Exemplos não faltam. Logo na sequência de abertura, um
casal discute sobre as vantagens e facilidades de roubos a banco e
restaurantes. Poderia soar como apologia ao crime e incentivo a novos
criminosos a tais lugares. Mas aqui é algo delicioso de se ver, pois, repito,
não há moral religiosa e nem pudor. São gângsters apresentados como pessoas
normais e conversando de assuntos que podem ser comuns ou não. Durante o
capítulo (sim, o filme é dividido em capítulos) de John Travolta e Uma Thurman
até o preço abusivo do milk-shake é centro de diálogo. Esse capítulo tem a cena
icônica da dança entre Travolta e Thurman em homenagem ao Twist dos anos 1960.

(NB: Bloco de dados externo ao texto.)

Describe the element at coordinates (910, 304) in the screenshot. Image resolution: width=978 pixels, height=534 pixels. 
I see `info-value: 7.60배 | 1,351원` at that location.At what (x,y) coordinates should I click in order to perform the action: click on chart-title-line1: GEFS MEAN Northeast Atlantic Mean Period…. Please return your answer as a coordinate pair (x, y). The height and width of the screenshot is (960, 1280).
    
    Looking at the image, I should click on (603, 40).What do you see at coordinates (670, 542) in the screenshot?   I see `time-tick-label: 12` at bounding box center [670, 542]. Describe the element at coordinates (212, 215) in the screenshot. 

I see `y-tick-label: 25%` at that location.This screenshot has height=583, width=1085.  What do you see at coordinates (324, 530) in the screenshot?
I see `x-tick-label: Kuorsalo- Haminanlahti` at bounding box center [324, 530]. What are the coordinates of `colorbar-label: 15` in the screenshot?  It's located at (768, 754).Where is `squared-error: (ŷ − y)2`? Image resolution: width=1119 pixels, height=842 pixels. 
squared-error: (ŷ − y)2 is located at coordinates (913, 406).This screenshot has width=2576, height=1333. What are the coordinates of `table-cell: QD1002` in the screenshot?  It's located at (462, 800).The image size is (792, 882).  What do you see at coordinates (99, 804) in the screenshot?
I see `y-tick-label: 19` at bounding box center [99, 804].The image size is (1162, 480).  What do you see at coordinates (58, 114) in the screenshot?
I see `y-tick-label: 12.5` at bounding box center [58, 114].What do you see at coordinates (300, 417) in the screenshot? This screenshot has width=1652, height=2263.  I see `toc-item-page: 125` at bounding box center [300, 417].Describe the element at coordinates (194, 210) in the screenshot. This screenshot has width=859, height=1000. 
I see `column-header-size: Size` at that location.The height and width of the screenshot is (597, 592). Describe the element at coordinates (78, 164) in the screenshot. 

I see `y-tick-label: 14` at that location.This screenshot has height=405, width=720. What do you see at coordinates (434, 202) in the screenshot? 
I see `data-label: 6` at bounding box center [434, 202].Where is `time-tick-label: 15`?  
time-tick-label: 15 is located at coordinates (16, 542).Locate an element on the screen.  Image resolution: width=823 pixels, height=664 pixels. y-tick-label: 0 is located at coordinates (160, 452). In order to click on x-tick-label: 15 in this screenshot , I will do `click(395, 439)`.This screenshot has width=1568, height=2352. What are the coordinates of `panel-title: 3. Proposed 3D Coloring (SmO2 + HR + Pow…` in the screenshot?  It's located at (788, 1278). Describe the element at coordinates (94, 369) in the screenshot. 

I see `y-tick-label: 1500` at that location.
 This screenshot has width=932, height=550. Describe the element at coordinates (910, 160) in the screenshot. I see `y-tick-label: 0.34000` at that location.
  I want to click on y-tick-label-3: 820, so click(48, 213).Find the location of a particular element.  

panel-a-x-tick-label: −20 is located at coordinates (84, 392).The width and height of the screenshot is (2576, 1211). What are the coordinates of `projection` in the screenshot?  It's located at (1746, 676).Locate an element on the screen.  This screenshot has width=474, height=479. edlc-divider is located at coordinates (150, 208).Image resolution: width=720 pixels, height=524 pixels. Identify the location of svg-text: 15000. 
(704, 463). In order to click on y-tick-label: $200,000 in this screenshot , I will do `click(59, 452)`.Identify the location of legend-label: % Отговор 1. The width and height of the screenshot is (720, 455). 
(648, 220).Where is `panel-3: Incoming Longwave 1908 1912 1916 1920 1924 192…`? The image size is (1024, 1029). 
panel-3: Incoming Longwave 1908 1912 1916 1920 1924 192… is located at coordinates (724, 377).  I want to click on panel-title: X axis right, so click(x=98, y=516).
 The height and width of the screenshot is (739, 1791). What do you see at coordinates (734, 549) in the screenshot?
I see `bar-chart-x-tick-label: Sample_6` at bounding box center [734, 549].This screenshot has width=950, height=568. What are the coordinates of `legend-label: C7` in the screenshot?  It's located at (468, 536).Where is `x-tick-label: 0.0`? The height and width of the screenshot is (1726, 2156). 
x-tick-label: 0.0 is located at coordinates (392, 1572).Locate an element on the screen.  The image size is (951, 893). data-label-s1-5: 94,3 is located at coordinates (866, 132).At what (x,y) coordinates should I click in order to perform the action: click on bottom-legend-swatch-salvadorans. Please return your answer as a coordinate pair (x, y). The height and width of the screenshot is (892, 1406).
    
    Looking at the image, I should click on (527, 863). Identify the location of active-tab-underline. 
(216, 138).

E claro, tem aquele que considero o melhor capítulo do
livro, ocupa cerca de 50 dos 150 minutos do filme, que é o chamado “O Relógio
de Ouro”.
Já se foram muitas vezes que vi ‘Pulp Fiction – Tempos de
Violência’, mas ainda é difícil entender como Tarantino imaginou fazer essa
parte, que é uma delícia: primeiro temos um Butch criança, assistindo TV e
recebe, em sua casa, um general do exército americano e amigo de seu falecido
pai, vivido por Christopher Walken. Ele conta a história do relógio que seu pai
guardava passando as gerações desde seu bisavô até o presente da história. Butch
guarda o bendito relógio. Anos depois, Butch vira boxeador e foge de uma luta
(como citado acima) e foge, também, de casa com a esposa, afinal, os gângsters
de Marsellus estão atrás dele. Mas, eis que sua esposa esquece o relógio no
antigo apartamento, fazendo-o ir pegá-lo. No caminho, Butch mata Vincent Vega e
atropela Marsellus (em uma homenagem a Psicose), mas se sai bem. Toda a viagem
de explicar o porquê do relógio ser tão importante, contar a saga do início,
passando pela hilariante bronca na esposa pelo esquecimento, até a quase morte
do personagem, e lembrarmos que tudo foi por causa de um simples relógio, e
ainda sim, obter o interesse pelo espectador e não se tornar maçante, é algo
que o roteiro deve se orgulhar.
‘Pulp Fiction – Tempos de Violência’ foi um grandioso
sucesso de público e crítica. Pelos críticos, foi ovacionado e quase todos o
consideraram o melhor filme de 1994. O filme venceu o Oscar de Roteiro
Original, além de ter sido indicado para Ator e Atriz Coadjuvante, Ator,
Montagem, Direção e Filme. Esses dois últimos, perdeu para ‘Forrest Gump – O Contador
de Histórias’. Muitos consideram isso injusto, de fato, ‘Pulp Fiction’ é melhor
do que ‘Forrest Gump’, mas dizer que a premiação foi injusta é um ultraje.
‘Pulp Fiction’ ainda ganhou a tão sonhada Palma de Ouro
no Festival de Cannes, em 1994.
E no sucesso com o público, o faturamento foi com mais de
20 vezes de seu investimento. O filme custou a bagatela de 8 milhões de dólares,
mas faturou mais de 200 milhões de dólares ao redor do mundo. E ‘Pulp Fiction’
foi o primeiro filme independente da história a chegar à marca de 100 milhões.
Um dia os estúdios aprendem que, não só de arrasa-quarteirões
vive o cinema e é glorioso saber que, um filme com uma premissa pequena faz
esse grande barulho até hoje, 20 anos de seu lançamento.